# White Bass on Ice



## njsimonson

Earlier in the ice fishing season (which I am boycotting now due to three pitiful outings, and my lack of free time during my "break" from school) my friends reported C&Ring some nice silvers through the ice.

I know that catching white bass through the ice is hit-and-miss at best, but has anyone else had this experience this year? Has anyone landed any big ones anywhere? The silvers coming out of the holes on Ashtabula were not numerous, but were good-sized, like 15" or so.

Any luck elsewhere?

(Note: Silver bass is slang for white bass around the Valley City area.)


----------



## nodakoutdoors.com

Nick,

Come with us tomorrow...I think we can change your perspective on ice fishing.


----------



## njsimonson

Chris,

Yeah, part of the reason I can't do much ice fishing over my supposed "break" is because I've been covering a lot of my brother's shifts at the hotel he works at (he went to AZ to play golf), and waiting tables at the adjacent diner. Plus I've been working at the law firm and in municipal court, where I will be next week. But, the money makes up some for the lack of fishing.

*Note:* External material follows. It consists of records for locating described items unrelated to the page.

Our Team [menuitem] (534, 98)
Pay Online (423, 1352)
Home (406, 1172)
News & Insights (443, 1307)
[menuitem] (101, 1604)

Maybe I'll get out to Devils Lake next weekend, and try some there when I head back to school. I'm sure you'd get me fired up again. I'd like to try the Pipe with you guys sometime.

Tight lines!


----------



## rockinmichigan

I was going to start a new thread about white bass but I think I'll just jump in this thread and ask away. Okay guys, I got a situation for you guys, and let me know if this sounds normal to you on white bass. Last year I fished as typical from spring to fall, and I'd say specifically from May to September I had quite a bit of luck with catching white bass. Here's the weird thing, or at least I think its wierd, I was targetting catfish and bullheads, fishing from shore, casting about 70 yards out, and I'm guessing about 15 or 20 foot of water. Fishing for cats and bullies I was fishing at night and from the bottom. My question is this, do schools of white bass usually hang out that low or is that just right for them, and do they usually hang out that far from the top no matter how shallow or deep the water is?


----------



## njsimonson

Almost all the white bass I have ever caught have come within 5 feet of the surface. I pick the occasional silver up when trolling, but those are usually younger fish and not very big.

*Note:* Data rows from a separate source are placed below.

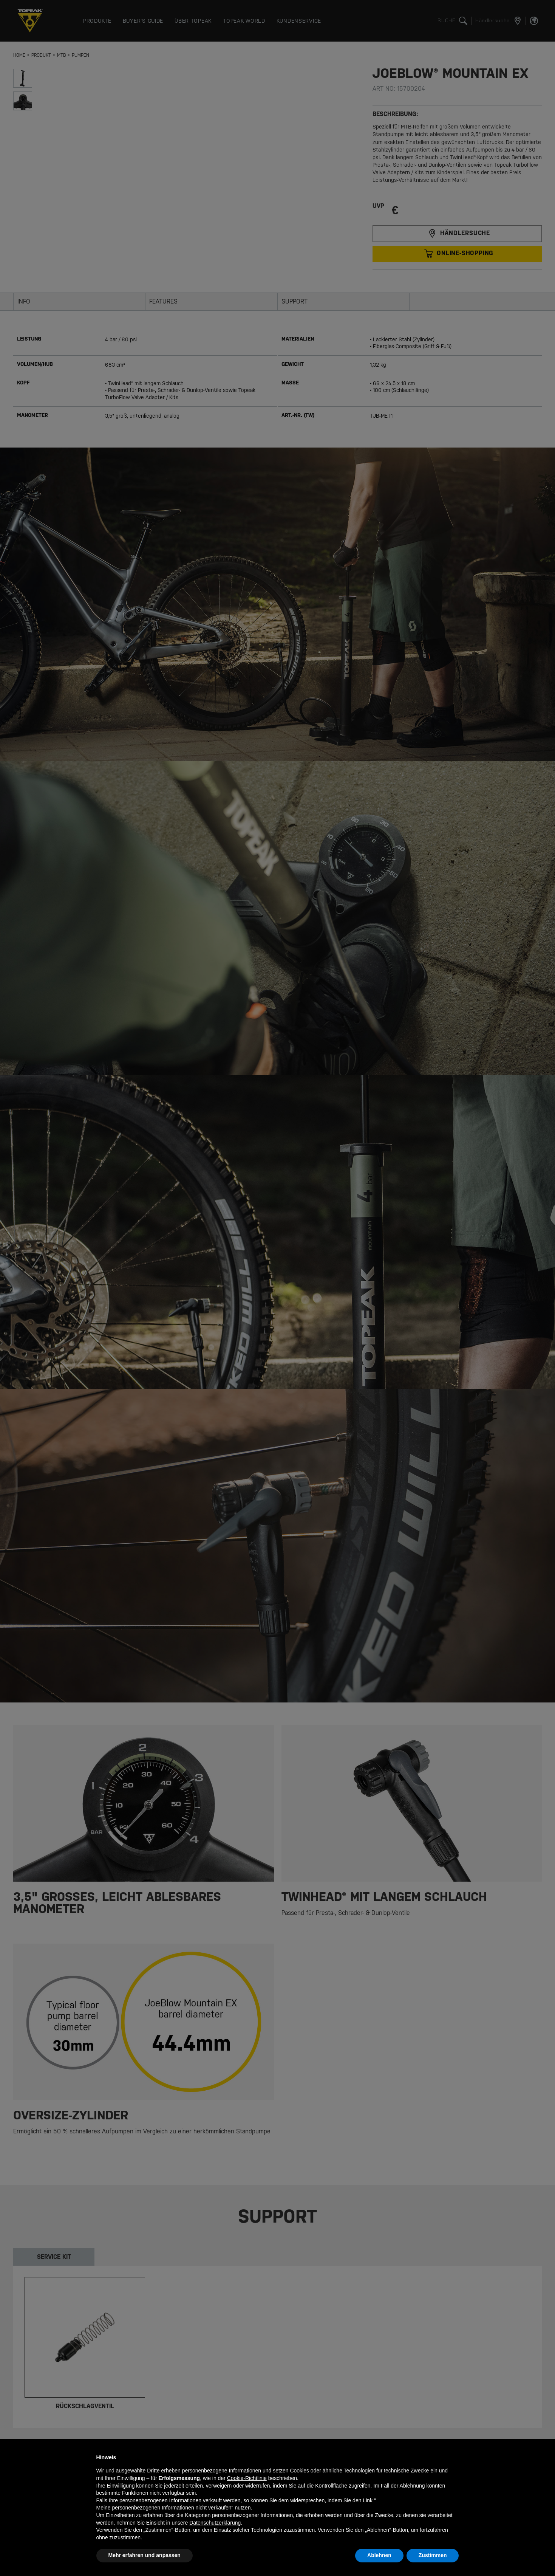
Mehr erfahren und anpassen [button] (144, 2555)
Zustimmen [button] (433, 2555)
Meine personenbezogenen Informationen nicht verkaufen (164, 2508)
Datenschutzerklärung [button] (215, 2523)
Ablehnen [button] (379, 2555)
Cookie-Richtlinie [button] (247, 2478)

I have never experienced much of a night bite for silvers, most of the time it was a nice 2 hour window, from just before sundown until night set in, then they were gone.

I had one incredible summer on Ashtabula, where me, my dad, my brother or me or some buddies would go out and just catch and release 'em by the hundreds in an hour or so. Also did well below Baldhill Dam back in the day, but...those days are gone now.


----------



## WhakGreenie03

i ended up catching a whopper white bass out of there. It was 3lbs 10 oz. i didnt even know that it was a whopper till i came home and looked it up. Caught that at sunstroms followed by 6 nice walleyes and a couple snot rockets. All at sundown on christmas break


----------



## rockinmichigan

Do you guys happen to know what the state record there in North Dakota is? I'll have to look it up for Michigan. I read online somewhere that they can get up to a foot and a half long, which I thought was unbelievable because most of the bigger ones I've caught were in the 6-8 inch range. I do like catching them though, they definately tug on the line pretty good.


----------



## njsimonson

Rock -

Oh yeah, they get that big. I've caught lots of them in the 14-18" range.

State Record is 4 lbs. 8 oz, takes a 3-pounder to get in the whopper club.


----------



## rockinmichigan

To be honest, I think at first glance that sheephead and white bass look alike. Takes me a second look sometimes to tell the difference. Not too hard to tell, sometimes first glance tells me its a sheephead but its really a white bass. I've caught so many sheephead over the years, and a ton of white bass the last couple years, you'd think I could tell the difference right off the crack of the bat, with the hump on the sheephead's back and the sharper dorsal fin on a white bass.


----------